The 2016 Scotties is as notable for who did not qualify for the event as who did. Notably absent is the #1 ranked team in the world, Rachel Homan, who was defeated in the Ontario final by her club-mates, 2005 Hearts runner-up Jenn Hanna, who is representing Ontario. The 2015 runner up Val Sweeting rink lost in the Alberta final to the Chelsea Carey rink, the #5 ranked Tracy Fleury lost in the Northern Ontario final to 2010 Scotties bronze medalist Krista McCarville and the #8 ranked Stefanie Lawton rink lost in the Saskatchewan final to Jolene Campbell. The headline team for the 2016 Scotties is the defending Scotties and Olympic champion, Jennifer Jones who is representing Team Canada. Also returning from 2015 is the Suzanne Birt rink from Prince Edward Island, the Sylvie Robichaud rink from New Brunswick and the Kerry Galusha rink from the Northwest Territories. 2004 Canadian Junior champion Jill Brothers is representing Nova Scotia for the second time as skip. 2004 Hearts runner-up Marie-France Larouche is representing Quebec for the 7th time as skip, in her first Scotties since 2012. 2007 Canadian Junior champion Stacie Curtis is representing Newfoundland and Labrador for the third time as skip.

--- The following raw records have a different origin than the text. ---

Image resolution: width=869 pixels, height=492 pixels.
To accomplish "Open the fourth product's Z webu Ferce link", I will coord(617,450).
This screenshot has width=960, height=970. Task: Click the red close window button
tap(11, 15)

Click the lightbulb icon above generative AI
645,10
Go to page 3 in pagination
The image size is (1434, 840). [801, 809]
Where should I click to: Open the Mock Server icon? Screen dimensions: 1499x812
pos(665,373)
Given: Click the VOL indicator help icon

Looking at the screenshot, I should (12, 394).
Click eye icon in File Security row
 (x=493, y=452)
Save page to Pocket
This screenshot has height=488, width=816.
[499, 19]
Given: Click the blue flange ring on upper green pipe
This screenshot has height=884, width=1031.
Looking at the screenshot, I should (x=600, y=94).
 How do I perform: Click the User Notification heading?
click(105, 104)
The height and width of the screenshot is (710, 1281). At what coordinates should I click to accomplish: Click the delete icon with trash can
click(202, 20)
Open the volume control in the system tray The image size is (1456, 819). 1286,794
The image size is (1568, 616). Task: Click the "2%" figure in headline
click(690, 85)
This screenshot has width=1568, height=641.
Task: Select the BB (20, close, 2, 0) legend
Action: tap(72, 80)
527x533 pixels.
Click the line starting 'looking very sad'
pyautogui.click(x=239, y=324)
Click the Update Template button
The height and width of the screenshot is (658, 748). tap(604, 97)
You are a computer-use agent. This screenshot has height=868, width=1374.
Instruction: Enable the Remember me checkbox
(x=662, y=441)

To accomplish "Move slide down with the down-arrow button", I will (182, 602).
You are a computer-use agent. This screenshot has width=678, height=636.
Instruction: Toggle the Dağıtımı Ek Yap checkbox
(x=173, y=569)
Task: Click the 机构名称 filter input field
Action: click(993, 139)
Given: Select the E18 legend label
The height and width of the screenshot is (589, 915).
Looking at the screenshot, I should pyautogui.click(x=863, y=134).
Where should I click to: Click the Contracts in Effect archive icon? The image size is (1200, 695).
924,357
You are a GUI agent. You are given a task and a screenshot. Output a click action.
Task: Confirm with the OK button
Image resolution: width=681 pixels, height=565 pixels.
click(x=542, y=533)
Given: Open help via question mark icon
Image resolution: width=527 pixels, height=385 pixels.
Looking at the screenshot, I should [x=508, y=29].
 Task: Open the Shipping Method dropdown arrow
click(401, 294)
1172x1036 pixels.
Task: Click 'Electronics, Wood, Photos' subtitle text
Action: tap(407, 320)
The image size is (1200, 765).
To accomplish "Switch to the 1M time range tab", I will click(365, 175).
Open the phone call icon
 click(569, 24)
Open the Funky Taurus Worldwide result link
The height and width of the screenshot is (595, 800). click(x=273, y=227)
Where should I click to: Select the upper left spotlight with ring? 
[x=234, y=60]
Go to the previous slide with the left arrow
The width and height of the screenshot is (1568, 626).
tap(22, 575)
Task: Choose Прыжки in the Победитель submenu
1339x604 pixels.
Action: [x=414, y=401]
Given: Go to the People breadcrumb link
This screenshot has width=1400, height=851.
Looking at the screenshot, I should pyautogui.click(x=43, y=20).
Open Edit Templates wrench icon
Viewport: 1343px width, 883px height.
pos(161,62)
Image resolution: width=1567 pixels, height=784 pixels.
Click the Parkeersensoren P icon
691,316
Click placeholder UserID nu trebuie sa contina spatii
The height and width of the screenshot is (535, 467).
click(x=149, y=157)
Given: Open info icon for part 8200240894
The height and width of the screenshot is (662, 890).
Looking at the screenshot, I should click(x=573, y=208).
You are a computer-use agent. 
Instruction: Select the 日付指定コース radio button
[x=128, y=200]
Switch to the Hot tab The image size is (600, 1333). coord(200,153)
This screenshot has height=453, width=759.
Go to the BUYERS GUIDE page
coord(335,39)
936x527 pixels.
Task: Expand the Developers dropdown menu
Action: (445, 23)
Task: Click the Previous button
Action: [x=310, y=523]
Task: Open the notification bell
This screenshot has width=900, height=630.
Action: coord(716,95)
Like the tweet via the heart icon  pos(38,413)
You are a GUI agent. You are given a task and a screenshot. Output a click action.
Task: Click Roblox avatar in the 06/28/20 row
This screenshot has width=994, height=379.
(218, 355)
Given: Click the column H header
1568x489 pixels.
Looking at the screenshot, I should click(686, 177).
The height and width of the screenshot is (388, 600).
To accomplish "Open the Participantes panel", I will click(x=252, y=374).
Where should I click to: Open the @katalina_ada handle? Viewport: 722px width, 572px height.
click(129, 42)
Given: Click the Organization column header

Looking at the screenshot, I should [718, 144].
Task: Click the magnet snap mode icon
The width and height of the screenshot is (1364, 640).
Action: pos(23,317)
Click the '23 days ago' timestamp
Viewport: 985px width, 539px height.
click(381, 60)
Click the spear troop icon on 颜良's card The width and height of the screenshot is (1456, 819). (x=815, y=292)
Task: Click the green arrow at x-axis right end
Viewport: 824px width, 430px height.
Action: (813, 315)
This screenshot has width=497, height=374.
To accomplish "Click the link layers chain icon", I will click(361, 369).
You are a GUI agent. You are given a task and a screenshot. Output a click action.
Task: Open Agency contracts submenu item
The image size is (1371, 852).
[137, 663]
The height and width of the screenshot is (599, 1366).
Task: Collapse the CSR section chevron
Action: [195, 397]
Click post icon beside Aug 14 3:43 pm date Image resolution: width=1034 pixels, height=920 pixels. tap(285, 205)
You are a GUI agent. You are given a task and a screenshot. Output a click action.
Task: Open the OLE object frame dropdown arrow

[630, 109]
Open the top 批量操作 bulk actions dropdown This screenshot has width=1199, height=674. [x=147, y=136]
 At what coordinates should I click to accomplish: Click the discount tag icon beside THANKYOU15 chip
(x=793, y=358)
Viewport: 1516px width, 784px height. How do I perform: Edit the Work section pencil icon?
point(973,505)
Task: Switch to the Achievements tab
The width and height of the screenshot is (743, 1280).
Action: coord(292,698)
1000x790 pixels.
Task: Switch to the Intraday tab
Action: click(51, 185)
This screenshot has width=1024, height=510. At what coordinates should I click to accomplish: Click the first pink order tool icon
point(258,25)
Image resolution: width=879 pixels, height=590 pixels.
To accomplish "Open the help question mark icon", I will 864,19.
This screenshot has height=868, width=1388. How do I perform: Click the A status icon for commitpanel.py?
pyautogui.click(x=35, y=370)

Skipping the Yukon team was Nicole Baldwin, returning to the Hearts for the first time since 2007. Making their Scotties debut is Kerri Einarson from Manitoba and Karla Thompson from British Columbia, while Nunavut was represented for the first time ever in the Scotties, and was skipped by Geneva Chislett.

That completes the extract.